Notifies all registered session listeners about a handshake retransmit of a flight.

Parameters:

flight - number of retransmitted flight.

isChangeCipherSpecMessageExpected

public final boolean isChangeCipherSpecMessageExpected()

Checks whether the peer's CHANGE_CIPHER_SPEC message is the next message expected in the ongoing handshake.

Returns:

true if the message is expected next.

expectChangeCipherSpecMessage

protected final void expectChangeCipherSpecMessage()

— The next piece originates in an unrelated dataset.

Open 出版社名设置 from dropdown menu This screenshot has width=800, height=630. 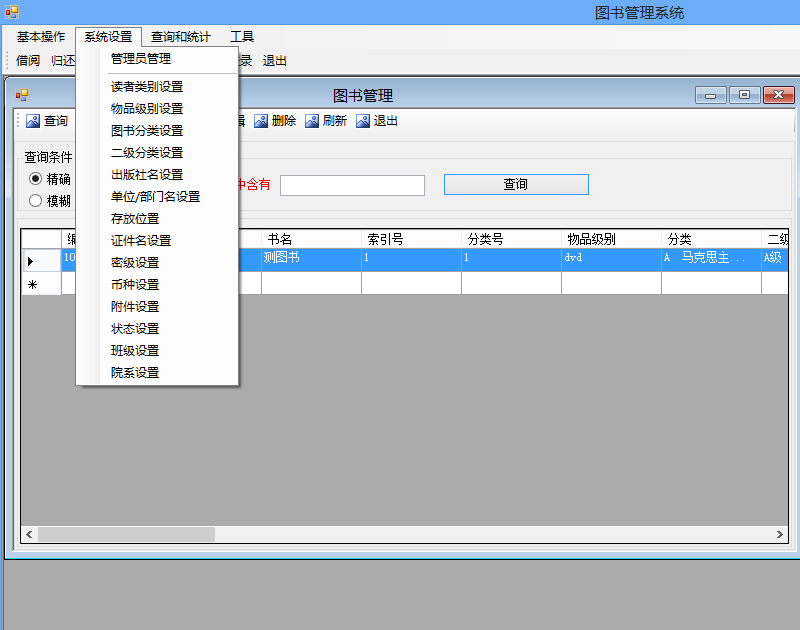click(x=147, y=175)
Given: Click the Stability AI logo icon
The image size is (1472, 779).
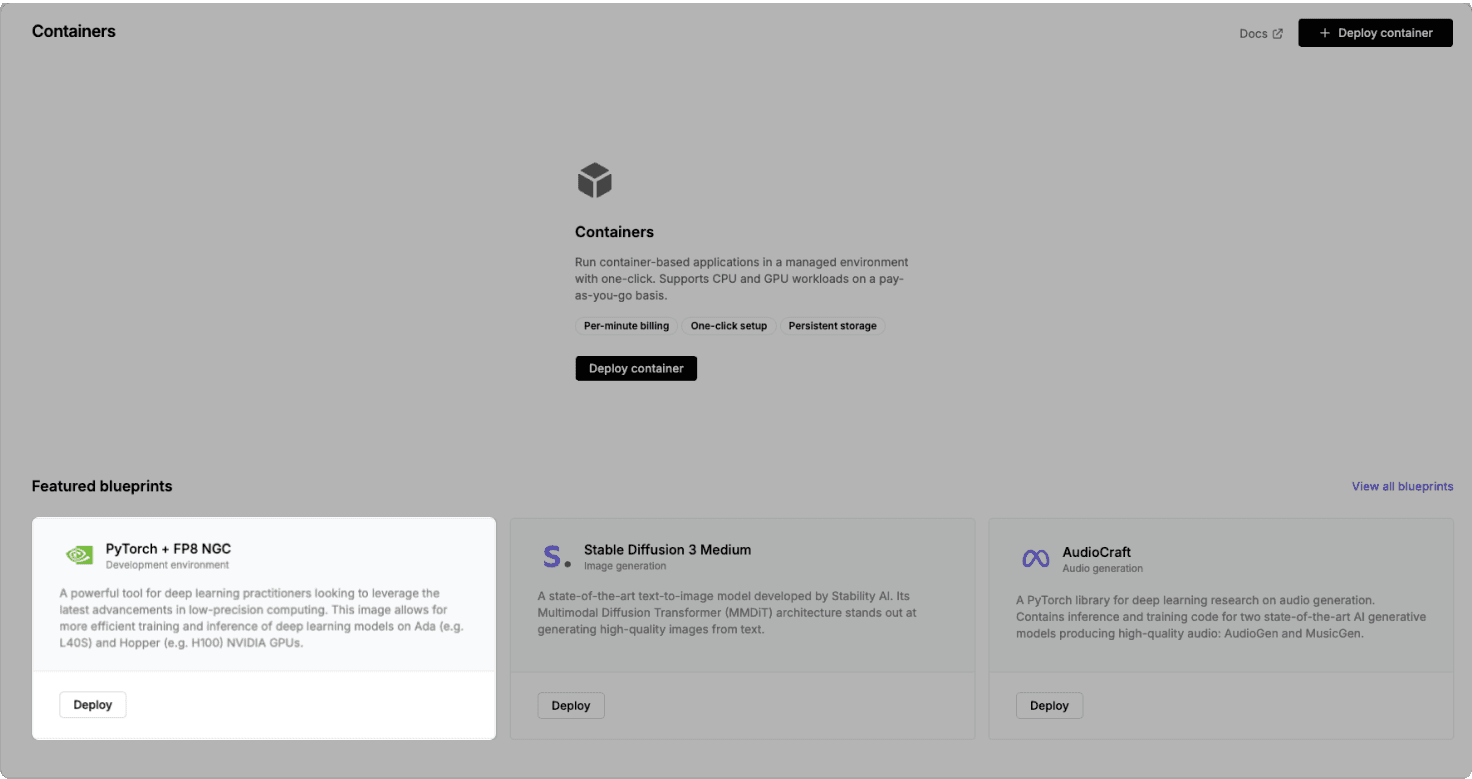Looking at the screenshot, I should tap(556, 557).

Marks this handshaker to expect the peer's CHANGE_CIPHER_SPEC message next.

expectEcc

protected void expectEcc()

Marks this handshaker to expect the peer to calculate some ECC function. additionalTimeoutForEcc will be added for the next flight in that case.

Since:

3.0

verifyCertificate

public void verifyCertificate(CertificateMessage message)
                       throws HandshakeException

Start validating the X.509 certificate chain provided by the the peer as part of this message, or the raw public key of the message. This method delegates both certificate validation to the NewAdvancedCertificateVerifier. If a asynchronous implementation of NewAdvancedCertificateVerifier is used, the result will be not available after this call, but will be available after the callback of the asynchronous implementation.

Parameters:

message - the certificate message

Throws:

HandshakeException - if any of the checks fails

requestCertificateIdentity

public boolean requestCertificateIdentity(List<X500Principal> issuers,
                                 ServerNames serverNames,
                                 List<SignatureAndHashAlgorithm> signatureAndHashAlgorithms,
                                 List<XECDHECryptography.SupportedGroup> curves)
                                   throws HandshakeException

Request the certificate based identity.

Parameters:

issuers - list of trusted issuers

serverNames - indicated server names

signatureAndHashAlgorithms - list of supported signatures and hash algorithms

curves - ec-curves (supported groups). May be null.

Returns:

true, if the certificate based identity is available, false, if the certificate based identity is requested.

Throws:

HandshakeException - if any of the checks fails

Since:

3.0

destroy

public void destroy()
             throws DestroyFailedException

Specified by:

destroy in interface Destroyable

Throws:

DestroyFailedException

isDestroyed

public boolean isDestroyed()

Specified by:

isDestroyed in interface Destroyable

ensureUndestroyed

protected void ensureUndestroyed()

Check, if this handshaker has been destroyed.

Throws:

IllegalStateException - if the handshake has been destroyed.